Laozi propuso que lo mataran quemándolo con el crisol donde él preparaba los filtros. Los dioses lo encerraron allí, pero tras haber comido tantos melocotones y bebido los preparados del santo taoísta, Mono estaba más firme que nunca en el camino de la inmortalidad. De modo que, cuando los dioses abrieron la puerta para constatar su muerte, él, que apenas se había chamuscado algo de pelo y que por el contrario había redoblado sus fuerzas, saltó sobre ellos, garrote en la mano, y prosiguió la lucha con más fiereza que antes.

Entonces, el mismo Buda acudió a ver cuál era el motivo de aquella conmoción y se rió de las bufonadas de Mono, y tomándolo en la inmensa palma de su mano, le dijo:
- Si puedes saltar fuera de la palma de mi mano, gobernarás todo el universo. Si no lo logras, regresarás a la tierra donde pagarás por todo lo que has hecho, antes de poder alcanzar la inmortalidad.

Mono pensó que era muy fácil saltar fuera de la mano de Buda, ya que le parecía que no medía más de un zhang, y él era capaz de pegar un brinco de más de diecisiete mil li. Así que después de dar unas vueltas para reunir energía dio un salto y se encontró delante de cinco pilares. Para probar que había estado allí se arrancó un pelo, lo convirtió en un pincel y escribió su nombre en uno de los pilares: “Gran sabio, igual al Cielo, estuvo aquí.” Luego orinó debajo del pilar y regresó muy satisfecho.

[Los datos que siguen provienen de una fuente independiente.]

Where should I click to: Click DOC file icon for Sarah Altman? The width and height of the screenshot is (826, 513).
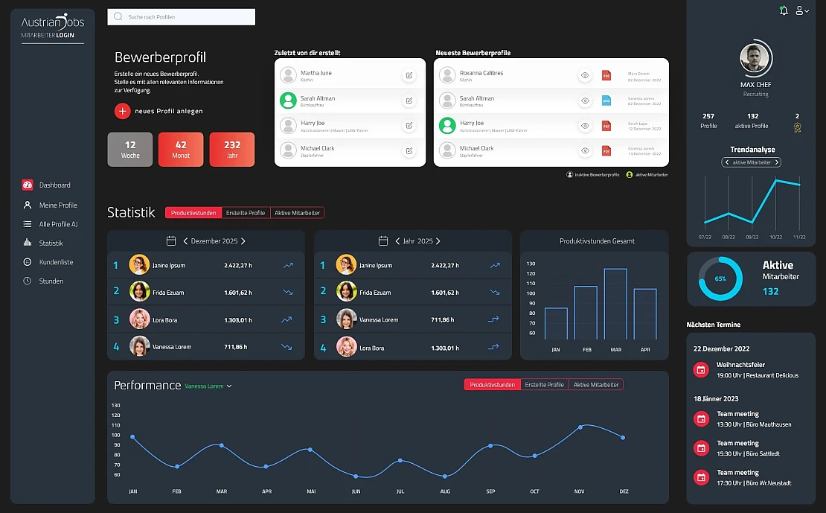click(606, 101)
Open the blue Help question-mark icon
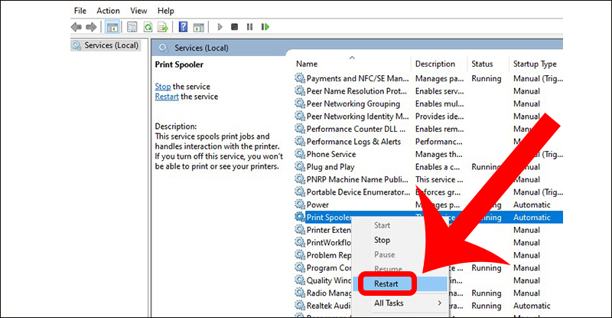The height and width of the screenshot is (318, 612). coord(183,27)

- He estado en el fin del mundo –dijo a Buda envaneciéndose de su proeza.
- ¡Qué tontería! –le dijo Buda-, no te has movido de la palma de mi mano. Si quieres mira tu escritura en mi dedo.

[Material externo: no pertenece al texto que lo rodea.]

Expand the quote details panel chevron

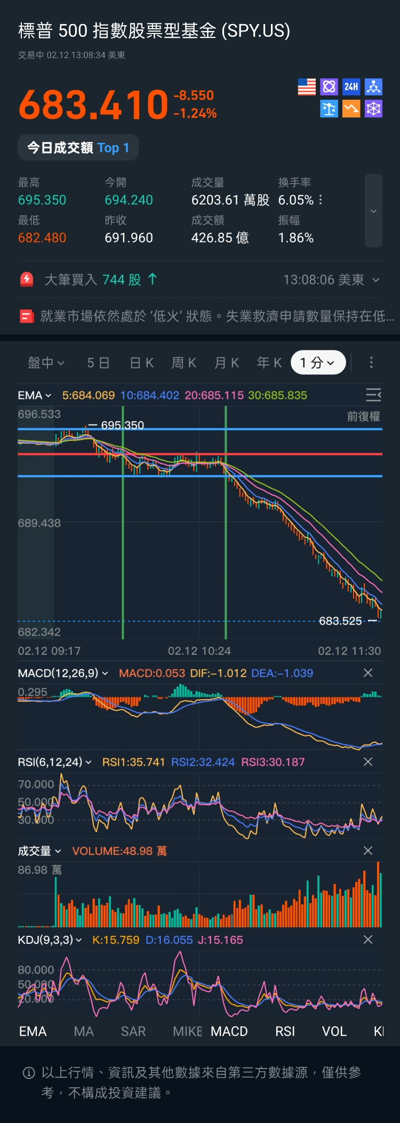click(373, 211)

Mono miró, vio su caligrafía y comprendió que los cinco pilares rojos no eran otra cosa que los dedos de Buda. Dándose cuenta de que nunca podría vencerle, intentó huir, pero la mano de Buda se cerró sobre él. Los cinco dedos se convirtieron en los cinco elementos(tierra, aire, fuego, agua y madera), creándose una montaña en cuyo seno Mono quedó perfectamente aprisionado. Buda, además, puso un sello con palabras mágicas sobre la grieta por donde el prisionero intentaba sacar la cabeza, y las palabras decían: “Quédate aquí hasta que hayas expiado tus pecados. Cuando esto haya sucedido, alguien vendrá a rescatarte.” Y Mono se tuvo que quedar allí.